Sorry. I didn't get around to reading the paper. A wee hint about online communication—you cannot assume that others are interested in what interests you or that we will leap to read something because you mention it. Life is too short. If you look for response you must either seduce or annoy. You need what people in the communications trades call, depending on context, a strong lead sentence or a great elevator speech.
There is a thin line between a topic suitable for a general Forum discussion and a more personal item which should appear in a Group or as a Blog post. See the guidelines. Posting a reference to ones own work seems to be more like the latter, but with traffic rather slow recently, I have not policed the boundary as severely as I would if posting this kind of thing meant that an item like the online seminar were pushed off the main page.
On the other hand, prayer and health are or should be topics of general interest to anthropologists. Marcel Mauss chose prayer as his doctoral subject because it is "the unity of thought and action". How can a puny self make a meaningful connection with a vast, impersonal world? By scaling the self up and scaling the world up. Once people did this by praying to God and many still do. As anthropologists have increasingly come back home to the western world, it seems that some topics thought of as being "archaic" have moved out of view.

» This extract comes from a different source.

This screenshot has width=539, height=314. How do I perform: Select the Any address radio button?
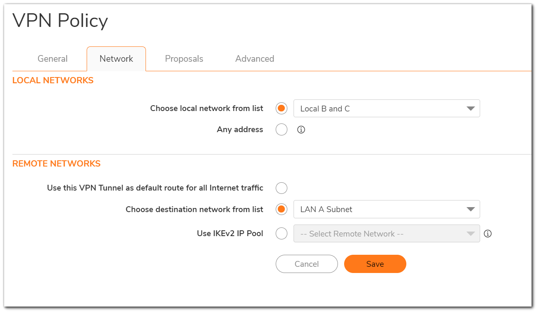(x=282, y=130)
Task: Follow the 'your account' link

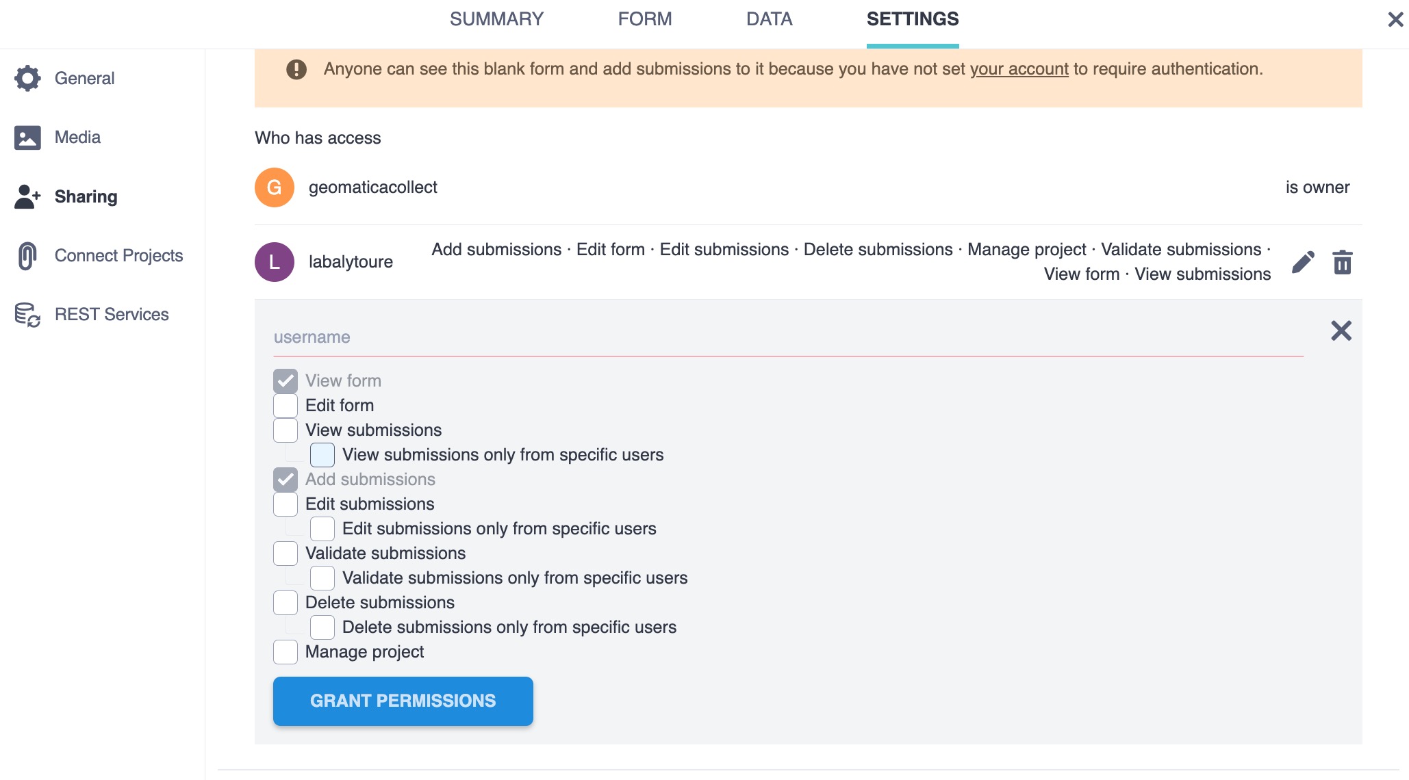Action: click(x=1019, y=69)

I think a group would be a great idea. I read the articles with interest - I'm currently conducting my MA fieldwork on health & spirituality and recovery experiences. I'm very keen to learn more about transpersonal anthropology - to think there's a name for what I'm interested it is fab!
Ingvild, I am delighted that you responded so positively to Adrian's post. There is indeed scope for discussion of such matters here. I would suggest that you say some more here about your interests or maybe respond to the work Adrian posted. If it appears that a small network of people with shared interests emerges through such discussion, one of you might launch a group. I would only warn that we have many groups formed in this way, most of them no longer active. Those which persist are run by individuals who take care to keep them alive. Good luck.
Thanks for feedback and guidance, Keith! I'll try to post a comment expanding on my interest - and my work - and see what happens. I'll just do some reading first...
Hi Adrian, in my view there's a difference between courses taught in universities and articles published. I also think it necessarily has to be that way - because articles are published on such a wide variety of topics. That's not to say that it would be great with a greater variety in courses taught, but this quickly becomes an issue of funding.
I think there is an interest in prayer and related topics, perhaps the issue is more of how this research is categorized - and in what publications we can find it - than a lack of interest. I read your article with great interest, and really appreciate the wealth of references you included. This will be a valuable recourse for me! I have read more about phenomenological anthropology than transpersonal, so I find this an illuminating experience.
My own work is somewhat on the side of your own interest - I'm researching notions of health and spirituality and attempting to see how these relate to self-reported recovery or healing from illness and poorer states of health. I'm looking at the relationship between health and spirituality, spiritual dimensions to the recovery process, and different aspects of liminality to mention some of my topics of interest. As I wrote in an earlier post, I'm currently in the field. It's really interesting to have this anthropological debates now that I'm away from academia - being surrounded by my interlocutors rather than professors. I'm trying to capture something of the individual experiences of recovery and of spirituality (it's too early to hint at any findings). Worldview as you point out in your article, is clearly an important part of this.
I'd be delighted if you, or anyone else, would like to continue this discussion - perhaps both in relation to where research is heading in this area and to theorists and lines of thought. I'm a fan of Jung and find his work a huge inspiration, at least for thinking with and processing of information. I read the article by Charles D. Laughlin that you posted, and I found that interesting too, but your article more so perhaps due to the fact that you have used so many - and newer - references. I've got much reading to do.